I love conversion stories. Perhaps that’s because I’ve had so many myself. I consider it ridiculous that we live in a society that condemns people who change their minds as they learn more, while people who double down on their ignorant beliefs in spite of concrete evidence to the contrary attract throngs of followers. This is why I loved this story from Cracked about a chap who was a professional 9/11 truther who had a change of heart. In it, you can watch a documentary featuring the subject, which helps explain why he changed his mind. In short, it wasn’t just meeting experts on architecture and controlled demolition; I felt they left out a lot of arguments that eviscerate the 9/11 conspiracy theory. But one thing that did apparently have an effect on the subject of the article was meeting the families of 9/11 victims face to face.
I found that to be rather interesting because there have been many times when I’ve encountered pro-Kremlin Westerners attacking journalists and experts whose work contradicts the fantasies they have about Putin’s regime. The case of MH17 is a perfect example. These people are so happy to dismiss as propaganda the work of professional journalists from different countries, working for different publications, who actually went to the very sites in Ukraine that are associated with the downing of that civilian airliner.
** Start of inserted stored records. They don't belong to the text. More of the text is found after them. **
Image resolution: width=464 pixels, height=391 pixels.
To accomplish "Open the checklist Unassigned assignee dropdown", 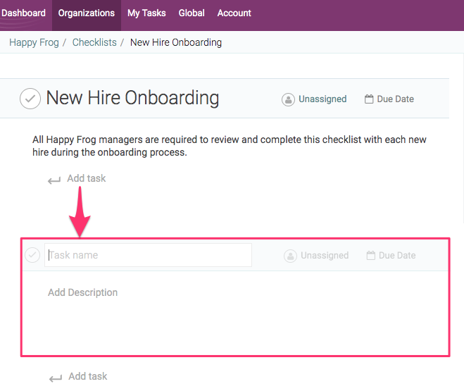I will tap(322, 99).
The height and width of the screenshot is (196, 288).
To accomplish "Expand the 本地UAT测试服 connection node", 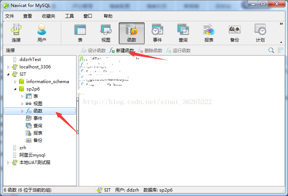I will click(8, 163).
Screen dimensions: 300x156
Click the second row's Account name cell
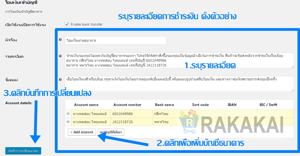click(x=91, y=122)
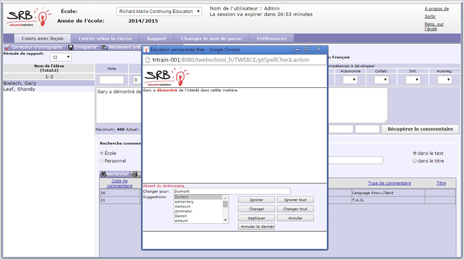The height and width of the screenshot is (260, 464).
Task: Click the lightbulb favicon in popup title bar
Action: tap(147, 50)
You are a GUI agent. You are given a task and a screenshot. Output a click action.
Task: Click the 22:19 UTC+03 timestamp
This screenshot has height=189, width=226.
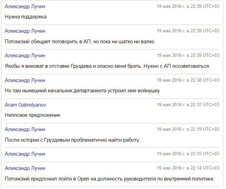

I got to wondering whether these people would be so bold as to call such individuals “presstitutes” to their faces. I’ve met some of these reporters and I’d really like to see how these idiots would talk if they were lobbing their accusations directly at their target, in person, instead of over the internet.
Don’t get me wrong, I’m not saying those journalists would physically destroy such detractors, only that it’s a little harder to accuse someone of lying for simply doing their job when you actually have to talk to them face to face instead of nitpicking something they wrote. What can you possibly say back to such detractors? “I’m really sorry the Russia I live in every day doesn’t conform to the fantasy version of Russia you’ve created in your head for some unknown reason, but I’m not going to go to my editor, my employer, and hand in a story that has no evidence for it and shit tons of evidence against it. I’m really, really sorry.”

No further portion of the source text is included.